– Не умничай мне тут!
Гена увидел кучу чеков разных, цифры из которых нужно было забить в колоночки программы. Энтузиазм Гены стих, поэтический настрой на то, что сейчас он что-то тут бабуле внедрит, угас. Скорее всего, она, как и этот чертов Горыныч, – не в тех летах, чтобы что-то предлагать модное и инновационное. Ей нужно по-простому – чеки вбить для отчетности в 1с. И хорошо.
Гена последовательно забивал цифру за цифрой и иногда зевал. Бабуля принесла ему отвар из трав и поставила на стол. Он сделал глоток, и ему показалось, что это лучшее из того, что он пил. Это было не просто вкусно, он как-то успокаивал сразу и пах, будто все запахи леса в нем спрятались. И так Гена что-то замечтался, что не заметил, как уснул.
Проснулся Гена от звука клавиатуры и перебирания бумажек. Его рука методично продолжала набирать цифры в отчет, будто голова его совсем и не спала. На столе стоял еще дымящийся отвар. По-видимому, бабуля еще туда подливала.
– Отчет готов! – сказал голос и нажал в программке “сохранить”.
– Что происходит? – Гена был всерьез напуган. – кто ты?
– Я тот, кто ты есть, – ответили его губы.
– А кто я?
– А ты забыл? Рисуй карту.
– Какую еще карту?
Рука взяла бумагу и карандаш и начала методично рисовать. “Всего 26 кругов, рисуешь из центра, раскручиваешь по кругу, а следом несешься по линиям в обратную сторону. Точка входа должна совпасть с точкой выхода и тогда…” Рука ровно вывела спиральный рисунок, похожий на воронку, а следом вернулась к центру. Отделила ручку от бумаги, и спиральный рисунок вырос, став объемным и засияв, как северное сияние – от зеленого к синему. А следом рука обрушила эту проекцию, будто ничего и не было.
– А теперь рисуй сам, – сказали губы Гены и замолкли.
Ну вот, подумал Гена, сошел с ума окончательно. Его рука теперь отчеты сама пишет, губы сами говорят. Это, наверное, переутомление. Надо поспать. Тем более, отчет закончен. Гена полез в кровать. Однако его тело тут же само встало, взяло в руки карандаш и бумагу. “Ладно, нарисую, лишь бы отвязался этот я”, – подумал небрежно, но все еще с замиранием сердца, поскольку реально пугал его и этот голос, и вообще эти движения непонятные.
Однако у Гены не получилось нарисовать также ровно, как у того, кто двигал его рукой. Получилось криво. Линии иногда то близко сходились, то далеко расходились, то вообще залезали одна на другую. И никакая воронка цветов северного сияния не показалась. Это его даже разозлило. “Ты же можешь рисовать эти линии, вот и рисуй!” В ответ на сей выплеск сначала молчание, а следом строгий вердикт:
– Ты три дня будешь рисовать карту. Тебе нельзя ни пить, ни есть, пока не научишься. Лечь спать ты не сможешь. Так что садись и рисуй.
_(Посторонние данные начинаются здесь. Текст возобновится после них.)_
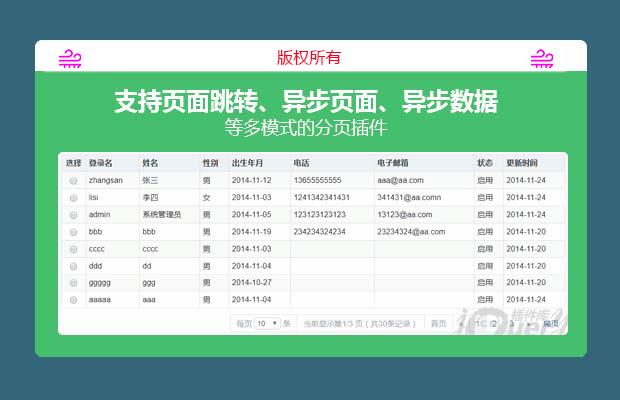Click the left pink wind icon
This screenshot has width=620, height=400.
68,59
Гена понял, что, скорее всего, он просто сошел с ума, но бороться с тем, кто у него там внутри поселился, не представлялось возможным. Он даже ручку от бумаги отводить мешал. И Гена стал рисовать. Благо, бумаги в принтере хватало. Он черкал страницу за страницей. Выявил пропорции между линиями, измерил их даже линейкой. Каждая находилась во взаимоподчинении с остальными. Но выявить эту пропорцию сложно. Даже вспомнил, что-то такое они изучали в школе на геометрии, но тогда он по привычке ничего не запоминал.
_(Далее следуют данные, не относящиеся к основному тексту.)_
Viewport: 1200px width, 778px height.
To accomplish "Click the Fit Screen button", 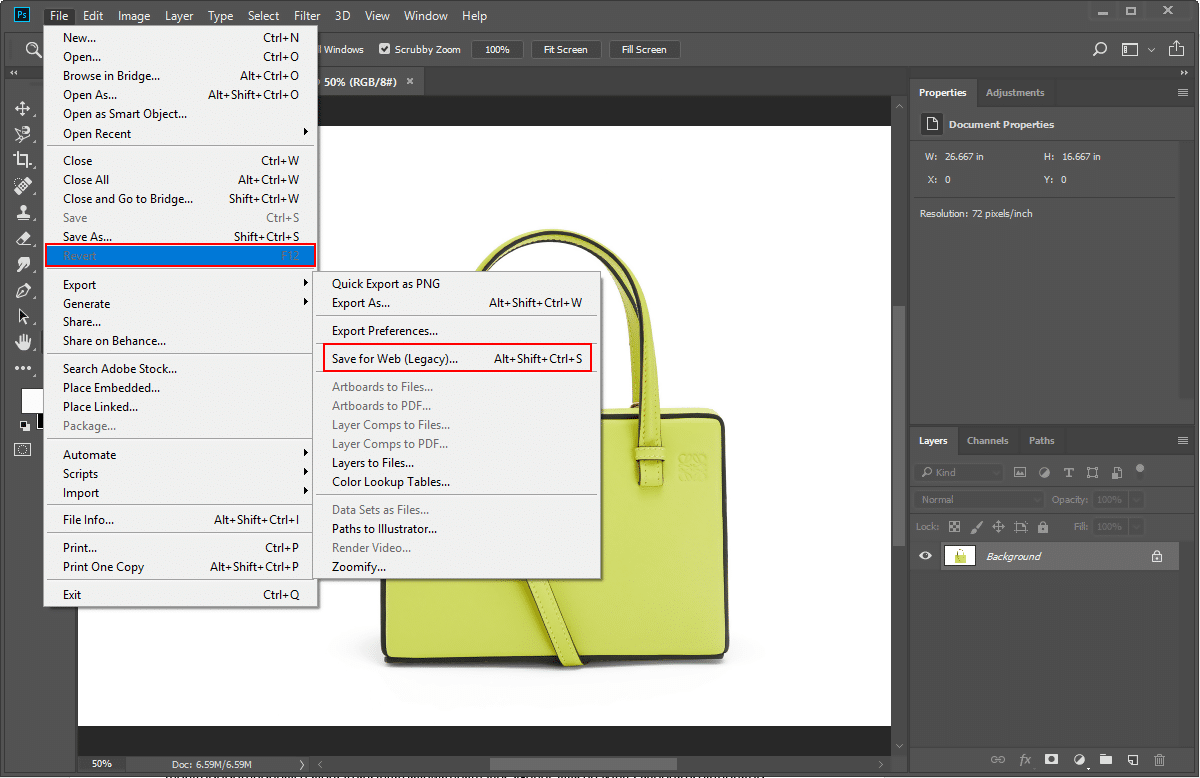I will pos(565,48).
В дверь стала стучаться бабуля. Кстати, она была закрыта.
– Внучок, иди поужинай.
Он не стал отвечать. Не хотел бы, чтобы бабуля приняла его за сумасшедшего, обложенного сотнями бумажек с какими-то воронками. Пусть думает, что он спит. Тем более, этот тип внутри запретил ему и пить и есть. Бабуля стучалась, стучалась, а потом ушла с приговорочкой “так уснул, как камень в воду”.